Creating a Multivariate PLS-model for estimating ethanol concentrations


The purpose of measuring ethanol concentrations in this way using a spectrophotometer, was to evaluate ethanol production and in the same time explore some unknown territory. The easiest way to measure ethanol concentrations in our cultures would probably be to use a GC, but this seemed much more fun.

Creating the model

PLS stands for Partial Least Squares and is a method to find patterns in complex sets of data by reducing and tweaking the variable space. In this way instead of looking at a few variables/peaks we can simultaneously consider thousands of wavelengths and extract the common information.

We started out by setting the limits for our model by creating a calibration-set of samples with as diverse properties as possible; ethanol concentration (by adding a known amount), growth phase etc, and at the same time set the procedure for measuring so that all samples are treated in the same way.

We used the Varian Cary 50 broad scan spectrophotometer and scanned near IR from 850nm to 1050nm with a resolution of 1 wavelength and a scan rate of 0.1nm/sec. We chose this part of the spectrum as we had determined that ethanol here has a distinct absorption pattern with low background interference from sugars and other complex contaminants.

Using the spectra from all the samples in the calibration-set we constructed a PLS model using UNSCRAMBLER software. This model can then be used to make predictions on the ethanol concentration in the samples with unknown ethanol concentrations.



Calibration/Validation plot

This plot show the calibration set in blue and the validation set in red. The validation is of the type Cross validation where each sample is taken out of the model and the model is recalculated to fit the remaining samples, and the residual is calculated. This is repeated with each sample and the combined residuals are plotted as the validation curve. In a perfect model the validation sets will be identical, but this is never the case because of various noise. We have in this plot estimate that we have a limit of quantification of 50mM (+-20%) ethanol and a limit of detection of about 12.5mM ethanol.


Matrix plot over the samples spectra that we try to determine ethanol concentration in.

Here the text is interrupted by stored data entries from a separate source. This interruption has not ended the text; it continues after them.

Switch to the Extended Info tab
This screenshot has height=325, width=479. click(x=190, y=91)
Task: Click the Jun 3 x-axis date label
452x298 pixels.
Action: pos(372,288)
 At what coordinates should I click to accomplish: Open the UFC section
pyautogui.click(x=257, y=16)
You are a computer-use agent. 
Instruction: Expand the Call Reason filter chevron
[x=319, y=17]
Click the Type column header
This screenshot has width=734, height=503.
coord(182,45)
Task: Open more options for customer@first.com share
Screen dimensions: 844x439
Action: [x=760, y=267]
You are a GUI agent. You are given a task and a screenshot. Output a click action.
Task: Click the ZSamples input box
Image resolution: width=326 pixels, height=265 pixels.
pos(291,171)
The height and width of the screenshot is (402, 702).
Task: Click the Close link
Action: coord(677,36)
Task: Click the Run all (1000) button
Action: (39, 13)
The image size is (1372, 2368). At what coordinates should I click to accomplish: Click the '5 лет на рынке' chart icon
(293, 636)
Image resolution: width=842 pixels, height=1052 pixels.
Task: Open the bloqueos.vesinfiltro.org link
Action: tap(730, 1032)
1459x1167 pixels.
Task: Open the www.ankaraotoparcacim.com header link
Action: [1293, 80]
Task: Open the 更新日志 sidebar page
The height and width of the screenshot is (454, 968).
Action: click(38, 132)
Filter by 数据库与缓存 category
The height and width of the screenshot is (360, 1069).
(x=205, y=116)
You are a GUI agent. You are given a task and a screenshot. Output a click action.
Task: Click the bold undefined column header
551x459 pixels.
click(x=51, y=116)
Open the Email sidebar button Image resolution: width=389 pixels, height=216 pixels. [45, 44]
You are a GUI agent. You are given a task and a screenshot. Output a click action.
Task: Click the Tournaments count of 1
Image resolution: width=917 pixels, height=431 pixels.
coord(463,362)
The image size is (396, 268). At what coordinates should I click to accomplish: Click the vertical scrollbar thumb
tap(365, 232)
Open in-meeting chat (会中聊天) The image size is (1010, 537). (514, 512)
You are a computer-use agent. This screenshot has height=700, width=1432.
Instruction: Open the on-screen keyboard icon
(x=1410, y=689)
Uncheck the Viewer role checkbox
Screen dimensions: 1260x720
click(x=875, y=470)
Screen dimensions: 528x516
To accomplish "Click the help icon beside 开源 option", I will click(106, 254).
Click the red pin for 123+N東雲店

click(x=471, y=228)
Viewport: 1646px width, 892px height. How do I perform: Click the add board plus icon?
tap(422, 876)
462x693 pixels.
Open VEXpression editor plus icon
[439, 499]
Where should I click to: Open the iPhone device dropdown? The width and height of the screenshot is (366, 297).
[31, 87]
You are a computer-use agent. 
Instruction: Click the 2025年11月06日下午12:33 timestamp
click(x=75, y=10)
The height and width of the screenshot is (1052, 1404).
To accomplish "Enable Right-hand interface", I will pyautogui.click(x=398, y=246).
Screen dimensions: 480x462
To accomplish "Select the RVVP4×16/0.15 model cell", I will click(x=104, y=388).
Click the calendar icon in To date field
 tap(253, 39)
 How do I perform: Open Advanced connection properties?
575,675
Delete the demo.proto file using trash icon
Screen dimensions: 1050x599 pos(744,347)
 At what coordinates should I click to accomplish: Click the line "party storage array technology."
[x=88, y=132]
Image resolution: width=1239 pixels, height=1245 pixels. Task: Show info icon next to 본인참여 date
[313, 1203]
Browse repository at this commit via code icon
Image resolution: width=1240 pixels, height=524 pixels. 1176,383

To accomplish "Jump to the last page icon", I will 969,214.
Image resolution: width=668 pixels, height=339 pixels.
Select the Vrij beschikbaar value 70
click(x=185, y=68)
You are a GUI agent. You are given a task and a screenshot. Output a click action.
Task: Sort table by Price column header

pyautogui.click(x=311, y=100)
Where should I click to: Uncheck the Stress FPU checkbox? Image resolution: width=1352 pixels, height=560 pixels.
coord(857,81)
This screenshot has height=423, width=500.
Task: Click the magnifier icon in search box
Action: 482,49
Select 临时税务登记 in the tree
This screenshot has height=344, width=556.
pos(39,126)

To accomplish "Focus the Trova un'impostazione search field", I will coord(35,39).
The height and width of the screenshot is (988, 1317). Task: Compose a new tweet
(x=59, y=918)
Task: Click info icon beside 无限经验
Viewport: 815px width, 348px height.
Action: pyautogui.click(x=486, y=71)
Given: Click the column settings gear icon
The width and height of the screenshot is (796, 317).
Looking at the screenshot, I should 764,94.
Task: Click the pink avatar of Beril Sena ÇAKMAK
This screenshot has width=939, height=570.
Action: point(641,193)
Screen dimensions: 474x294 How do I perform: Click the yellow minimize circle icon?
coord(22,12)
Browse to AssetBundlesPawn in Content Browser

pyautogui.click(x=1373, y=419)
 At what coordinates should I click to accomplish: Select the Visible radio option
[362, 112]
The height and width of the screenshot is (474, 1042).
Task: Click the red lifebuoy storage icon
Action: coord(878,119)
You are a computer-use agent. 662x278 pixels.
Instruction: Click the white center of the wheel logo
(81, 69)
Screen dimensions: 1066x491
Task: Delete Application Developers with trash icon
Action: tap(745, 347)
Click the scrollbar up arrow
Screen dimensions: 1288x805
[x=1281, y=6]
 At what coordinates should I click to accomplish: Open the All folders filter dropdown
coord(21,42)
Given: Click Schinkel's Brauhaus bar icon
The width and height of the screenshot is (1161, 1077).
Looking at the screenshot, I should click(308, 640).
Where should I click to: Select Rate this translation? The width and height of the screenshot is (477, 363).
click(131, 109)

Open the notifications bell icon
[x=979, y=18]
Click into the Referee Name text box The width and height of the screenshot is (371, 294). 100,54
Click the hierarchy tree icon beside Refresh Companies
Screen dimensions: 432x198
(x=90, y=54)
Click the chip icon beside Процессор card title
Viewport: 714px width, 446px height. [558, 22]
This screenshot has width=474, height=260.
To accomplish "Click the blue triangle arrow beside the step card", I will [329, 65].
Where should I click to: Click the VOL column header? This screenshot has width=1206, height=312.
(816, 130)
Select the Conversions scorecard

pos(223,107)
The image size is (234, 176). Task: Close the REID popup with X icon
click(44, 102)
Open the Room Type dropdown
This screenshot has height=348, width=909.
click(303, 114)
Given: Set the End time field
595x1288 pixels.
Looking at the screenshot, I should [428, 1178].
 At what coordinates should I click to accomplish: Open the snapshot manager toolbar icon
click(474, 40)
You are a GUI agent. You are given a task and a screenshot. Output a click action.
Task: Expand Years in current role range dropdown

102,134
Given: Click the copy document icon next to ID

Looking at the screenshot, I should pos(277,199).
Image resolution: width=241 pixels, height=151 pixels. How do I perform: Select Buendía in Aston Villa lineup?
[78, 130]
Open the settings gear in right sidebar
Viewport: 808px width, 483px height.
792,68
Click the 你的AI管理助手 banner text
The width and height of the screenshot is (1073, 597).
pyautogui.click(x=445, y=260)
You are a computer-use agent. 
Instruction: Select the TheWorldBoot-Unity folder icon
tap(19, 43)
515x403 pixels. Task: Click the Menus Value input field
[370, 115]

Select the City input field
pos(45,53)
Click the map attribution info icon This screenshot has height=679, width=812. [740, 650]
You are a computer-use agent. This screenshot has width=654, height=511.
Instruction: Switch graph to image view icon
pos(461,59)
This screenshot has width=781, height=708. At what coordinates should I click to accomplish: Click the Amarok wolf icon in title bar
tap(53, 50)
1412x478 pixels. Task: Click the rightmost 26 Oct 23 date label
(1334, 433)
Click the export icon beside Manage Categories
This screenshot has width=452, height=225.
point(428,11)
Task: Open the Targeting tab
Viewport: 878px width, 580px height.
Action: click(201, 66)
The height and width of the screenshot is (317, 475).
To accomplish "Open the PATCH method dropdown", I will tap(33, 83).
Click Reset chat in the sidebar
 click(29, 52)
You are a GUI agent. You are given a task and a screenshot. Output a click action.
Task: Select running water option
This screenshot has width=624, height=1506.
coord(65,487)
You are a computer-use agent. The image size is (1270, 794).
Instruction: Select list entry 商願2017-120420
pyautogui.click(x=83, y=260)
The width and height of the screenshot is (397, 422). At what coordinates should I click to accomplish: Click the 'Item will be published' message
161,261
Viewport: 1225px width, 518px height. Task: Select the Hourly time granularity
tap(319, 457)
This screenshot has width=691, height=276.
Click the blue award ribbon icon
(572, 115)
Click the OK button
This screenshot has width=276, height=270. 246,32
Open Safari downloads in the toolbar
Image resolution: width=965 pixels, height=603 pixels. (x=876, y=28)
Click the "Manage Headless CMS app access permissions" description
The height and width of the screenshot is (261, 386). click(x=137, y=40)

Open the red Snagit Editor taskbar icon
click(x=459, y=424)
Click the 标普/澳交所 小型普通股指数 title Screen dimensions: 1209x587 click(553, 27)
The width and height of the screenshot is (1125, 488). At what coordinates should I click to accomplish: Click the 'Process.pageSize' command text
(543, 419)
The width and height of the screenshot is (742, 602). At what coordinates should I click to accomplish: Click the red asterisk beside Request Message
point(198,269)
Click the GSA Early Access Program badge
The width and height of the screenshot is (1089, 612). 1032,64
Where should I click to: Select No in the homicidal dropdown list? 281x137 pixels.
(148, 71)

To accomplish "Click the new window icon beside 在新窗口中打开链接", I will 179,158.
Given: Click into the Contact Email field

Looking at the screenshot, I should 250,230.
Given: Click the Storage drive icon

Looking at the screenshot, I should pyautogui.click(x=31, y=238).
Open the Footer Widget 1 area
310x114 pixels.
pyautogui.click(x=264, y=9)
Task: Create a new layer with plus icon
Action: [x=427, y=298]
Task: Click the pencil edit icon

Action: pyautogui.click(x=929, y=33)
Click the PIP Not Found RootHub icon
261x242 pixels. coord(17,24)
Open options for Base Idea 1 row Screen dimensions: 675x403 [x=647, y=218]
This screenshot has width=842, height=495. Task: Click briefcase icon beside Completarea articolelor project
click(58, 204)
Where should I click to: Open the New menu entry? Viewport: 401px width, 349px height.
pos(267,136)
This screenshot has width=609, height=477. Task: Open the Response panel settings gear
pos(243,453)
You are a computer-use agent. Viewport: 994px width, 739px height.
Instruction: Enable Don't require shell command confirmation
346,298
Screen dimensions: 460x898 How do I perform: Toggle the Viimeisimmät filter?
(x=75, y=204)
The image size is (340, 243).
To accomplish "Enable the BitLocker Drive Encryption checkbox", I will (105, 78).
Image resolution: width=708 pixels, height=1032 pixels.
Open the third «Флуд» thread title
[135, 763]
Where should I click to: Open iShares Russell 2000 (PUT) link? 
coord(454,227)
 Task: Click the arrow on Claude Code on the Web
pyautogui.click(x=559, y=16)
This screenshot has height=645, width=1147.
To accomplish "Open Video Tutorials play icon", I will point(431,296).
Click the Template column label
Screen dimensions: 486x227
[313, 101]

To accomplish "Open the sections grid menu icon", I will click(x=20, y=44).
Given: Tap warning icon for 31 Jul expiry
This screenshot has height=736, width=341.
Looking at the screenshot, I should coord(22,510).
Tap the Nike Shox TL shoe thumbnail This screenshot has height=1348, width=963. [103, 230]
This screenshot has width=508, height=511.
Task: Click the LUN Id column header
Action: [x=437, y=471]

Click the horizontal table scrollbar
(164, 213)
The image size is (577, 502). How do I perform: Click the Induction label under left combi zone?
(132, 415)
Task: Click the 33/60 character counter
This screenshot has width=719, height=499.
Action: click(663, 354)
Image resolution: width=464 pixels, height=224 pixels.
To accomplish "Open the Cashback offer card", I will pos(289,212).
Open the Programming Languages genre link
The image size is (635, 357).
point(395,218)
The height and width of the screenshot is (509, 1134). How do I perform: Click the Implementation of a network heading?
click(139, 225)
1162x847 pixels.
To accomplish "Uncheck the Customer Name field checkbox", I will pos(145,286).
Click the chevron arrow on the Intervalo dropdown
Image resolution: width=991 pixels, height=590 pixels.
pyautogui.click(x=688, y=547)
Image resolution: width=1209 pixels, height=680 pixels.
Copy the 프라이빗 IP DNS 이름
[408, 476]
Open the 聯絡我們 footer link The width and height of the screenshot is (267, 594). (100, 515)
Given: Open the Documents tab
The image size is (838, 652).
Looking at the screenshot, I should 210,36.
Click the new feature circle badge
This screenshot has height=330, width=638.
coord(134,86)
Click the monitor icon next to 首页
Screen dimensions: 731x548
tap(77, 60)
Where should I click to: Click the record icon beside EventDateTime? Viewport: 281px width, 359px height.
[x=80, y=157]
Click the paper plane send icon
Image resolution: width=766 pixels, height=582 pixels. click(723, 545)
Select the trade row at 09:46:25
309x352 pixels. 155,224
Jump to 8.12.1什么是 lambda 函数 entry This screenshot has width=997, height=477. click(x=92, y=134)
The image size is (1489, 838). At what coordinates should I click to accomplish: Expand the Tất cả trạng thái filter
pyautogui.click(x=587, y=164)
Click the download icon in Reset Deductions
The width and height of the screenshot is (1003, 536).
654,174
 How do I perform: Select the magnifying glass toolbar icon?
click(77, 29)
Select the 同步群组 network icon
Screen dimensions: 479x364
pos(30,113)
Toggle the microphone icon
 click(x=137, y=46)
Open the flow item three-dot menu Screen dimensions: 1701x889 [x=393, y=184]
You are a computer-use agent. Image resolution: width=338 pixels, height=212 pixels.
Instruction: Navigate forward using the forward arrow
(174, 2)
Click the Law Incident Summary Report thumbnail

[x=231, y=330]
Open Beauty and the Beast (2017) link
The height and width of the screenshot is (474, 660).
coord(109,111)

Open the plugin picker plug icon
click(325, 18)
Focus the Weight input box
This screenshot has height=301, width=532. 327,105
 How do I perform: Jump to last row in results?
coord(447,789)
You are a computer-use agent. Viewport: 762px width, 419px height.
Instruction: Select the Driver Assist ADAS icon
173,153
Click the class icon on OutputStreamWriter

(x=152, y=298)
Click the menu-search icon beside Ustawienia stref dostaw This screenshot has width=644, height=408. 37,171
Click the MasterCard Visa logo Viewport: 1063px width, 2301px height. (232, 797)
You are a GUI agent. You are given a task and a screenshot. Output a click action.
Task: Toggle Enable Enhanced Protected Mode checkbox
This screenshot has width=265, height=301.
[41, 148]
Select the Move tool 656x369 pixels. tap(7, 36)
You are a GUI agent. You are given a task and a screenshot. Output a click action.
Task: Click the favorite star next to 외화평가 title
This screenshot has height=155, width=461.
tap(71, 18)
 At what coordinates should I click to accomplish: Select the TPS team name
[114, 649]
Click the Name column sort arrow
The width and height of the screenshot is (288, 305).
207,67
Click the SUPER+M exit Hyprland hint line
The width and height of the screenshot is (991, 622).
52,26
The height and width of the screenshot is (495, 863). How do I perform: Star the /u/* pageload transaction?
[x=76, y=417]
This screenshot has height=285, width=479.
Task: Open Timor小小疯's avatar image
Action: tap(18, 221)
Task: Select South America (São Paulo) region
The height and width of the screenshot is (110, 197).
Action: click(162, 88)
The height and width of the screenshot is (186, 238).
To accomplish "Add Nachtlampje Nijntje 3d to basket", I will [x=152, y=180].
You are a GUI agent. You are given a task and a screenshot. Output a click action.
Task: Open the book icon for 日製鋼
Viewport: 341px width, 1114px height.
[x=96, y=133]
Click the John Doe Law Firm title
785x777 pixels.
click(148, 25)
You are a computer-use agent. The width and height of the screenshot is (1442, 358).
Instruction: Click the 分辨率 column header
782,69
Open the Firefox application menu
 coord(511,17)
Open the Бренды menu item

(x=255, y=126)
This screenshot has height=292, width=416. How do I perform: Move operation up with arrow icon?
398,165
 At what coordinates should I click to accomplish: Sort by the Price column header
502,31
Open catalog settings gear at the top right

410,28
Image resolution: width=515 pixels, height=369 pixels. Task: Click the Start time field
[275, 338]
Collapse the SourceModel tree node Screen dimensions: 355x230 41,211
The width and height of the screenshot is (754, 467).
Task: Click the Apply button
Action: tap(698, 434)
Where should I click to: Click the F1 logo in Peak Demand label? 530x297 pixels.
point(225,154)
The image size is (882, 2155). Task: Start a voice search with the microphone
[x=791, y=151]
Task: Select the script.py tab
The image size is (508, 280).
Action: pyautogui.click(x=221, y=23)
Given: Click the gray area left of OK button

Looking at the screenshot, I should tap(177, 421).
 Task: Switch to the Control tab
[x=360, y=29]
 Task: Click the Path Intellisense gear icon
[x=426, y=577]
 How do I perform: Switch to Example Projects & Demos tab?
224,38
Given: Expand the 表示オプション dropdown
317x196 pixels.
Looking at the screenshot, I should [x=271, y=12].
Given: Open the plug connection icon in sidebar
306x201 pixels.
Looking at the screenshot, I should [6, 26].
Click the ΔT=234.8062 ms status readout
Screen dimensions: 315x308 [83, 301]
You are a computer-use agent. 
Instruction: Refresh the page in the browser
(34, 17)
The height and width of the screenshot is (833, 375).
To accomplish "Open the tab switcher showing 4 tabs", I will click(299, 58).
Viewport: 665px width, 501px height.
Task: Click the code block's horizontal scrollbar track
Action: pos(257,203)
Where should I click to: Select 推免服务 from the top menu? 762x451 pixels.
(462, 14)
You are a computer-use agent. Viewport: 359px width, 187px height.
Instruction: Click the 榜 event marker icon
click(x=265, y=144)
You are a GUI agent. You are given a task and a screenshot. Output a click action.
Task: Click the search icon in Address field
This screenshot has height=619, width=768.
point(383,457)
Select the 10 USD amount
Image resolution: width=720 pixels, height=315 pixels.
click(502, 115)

Quite similar right :-)

Pred graf.jpg

Bar plot over the predicted values with deviation, to the left we have a series of samples from cultures containing the ethanol and butanol constructs under various conditions, to the right we have samples from cultures containing a non functional ethanol construct

Numerical values for above graph

Pred tab.jpg

The results are not too good to be honest but they gives an indication of the ethanol concentrations. There is a clear difference between the functional and non functional inserts. The model is not fitted for butanol but seems to be able to detect also larger alcohols, to avoid this these alcohols/contaminants have to be included in the calibration-set. A bit surprising is the lack of difference between the IPTG induced and non induced samples, this can mean that our promoter is leaking. Maybe our M15 strain doesn't contain the lac repressor after all.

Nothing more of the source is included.